As a third step, as shown in FIG. 2C, the fourth insulating film 114 of HDP or O ₃ -TEOS material is formed on the entire surface of the resultant, thereby completing the process.

When the process is performed in this way, the space between the gate electrodes 102 including the first and second insulating films 104 and 106 is more excellent in SOG or FOX material than the conventional HDP or O ₃ -TEOS. Since it is filled by the third insulating film 112, the void is not generated even if the design rule of the DRAM is highly integrated to 0.25㎛ or less.
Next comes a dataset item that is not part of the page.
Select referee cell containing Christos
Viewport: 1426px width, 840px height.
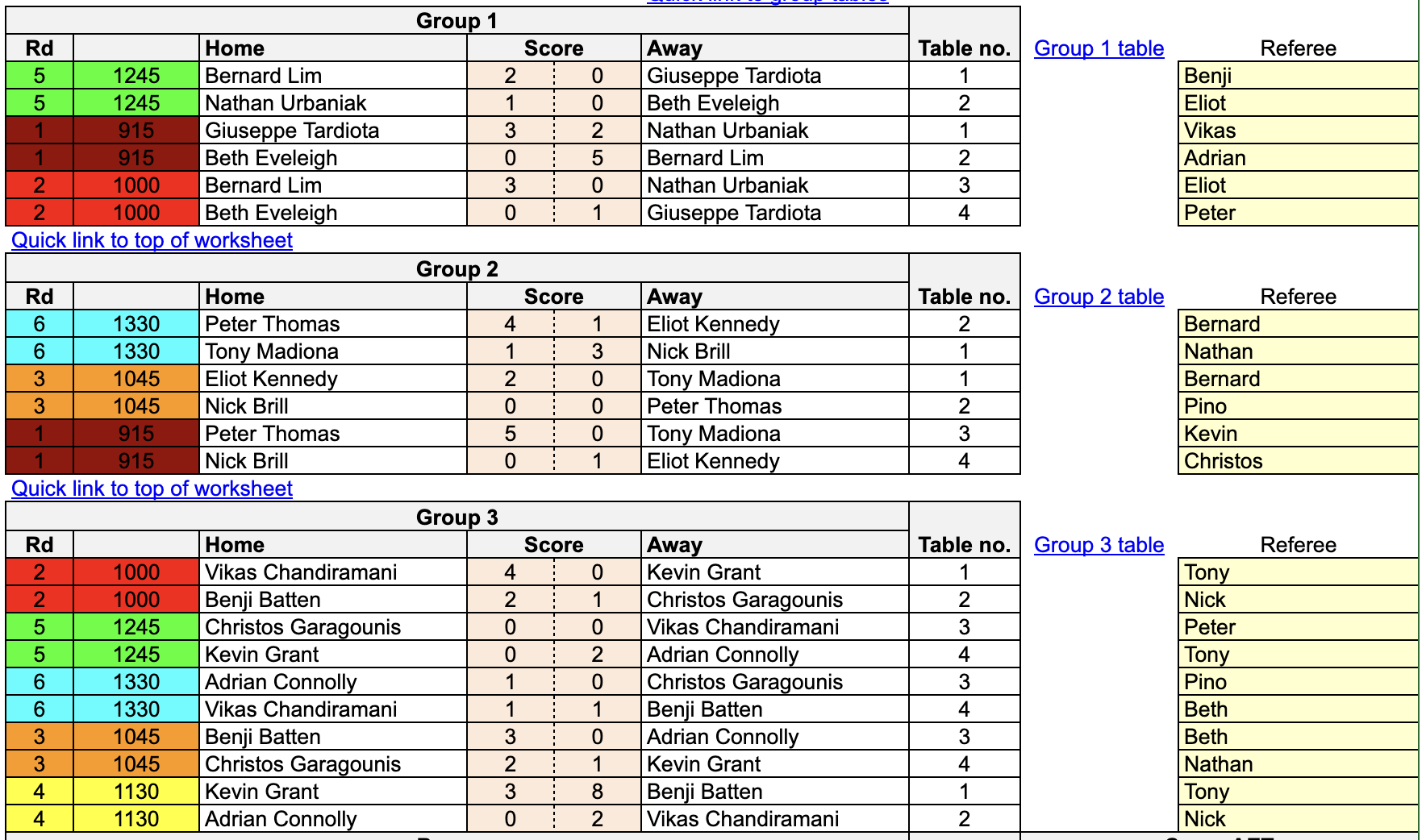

As a result, the gate electrode can be prevented from being damaged due to insufficient shoulder margin during the SAC process, and the short between the gate electrode and the cell polysilicon film caused by the bridge between the gate electrodes or the bridge between the cell polysilicon films can be prevented. Since the short generation can be prevented, the reliability of the MDL element can be improved.

As described above, according to the present invention, voids are generated by filling the space between the gate electrode and the gate electrode by using an insulating film made of SOG or FOX, which has better gap fill characteristics than HDP or O ₃ -TEOS. Since it is possible to prevent the damage of the gate electrode caused by the lack of shoulder margin, it is possible to prevent the short between the gate electrode and the short between the polysilicon film to implement a high reliability device. .

Claims (6)

Forming a gate electrode on the semiconductor substrate, the gate electrode having first and second insulating films formed thereon; Forming an LDD junction in the substrate on both edges of the gate electrode; Forming spacers of an insulating material on both sidewalls of the gate electrode including the first and second insulating films; Forming a source / drain junction in contact with the LDD junction in the substrate on both edge sides of the spacer; Forming a buffer film on the entire surface of the resultant material; Forming a third insulating film of SOG or FOX material on the buffer film so as to sufficiently fill a space between the gate electrode including the first and second insulating films; Performing a heat treatment process to cure the third insulating film; Etching back the third insulating film until the surface of the buffer film is exposed; And Forming a fourth insulating film on the entire surface of the resultant. The method of claim 1, wherein the buffer film is formed of a plasma oxide film having a thickness of 1000 GPa or less. The method of claim 1, wherein the SOG is an inorganic SOG. The method of claim 3, wherein the SOG is formed to a thickness of 1000 GPa or less. The method of claim 1, wherein the third insulating film is heat-treated within a temperature range of 700 to 800 ° C. 7. The method of claim 1, wherein the etch back of the third insulating layer is formed by any one of an etch back applied by a dry etching method, an etch back applied by a wet etching method, and a PR etch back.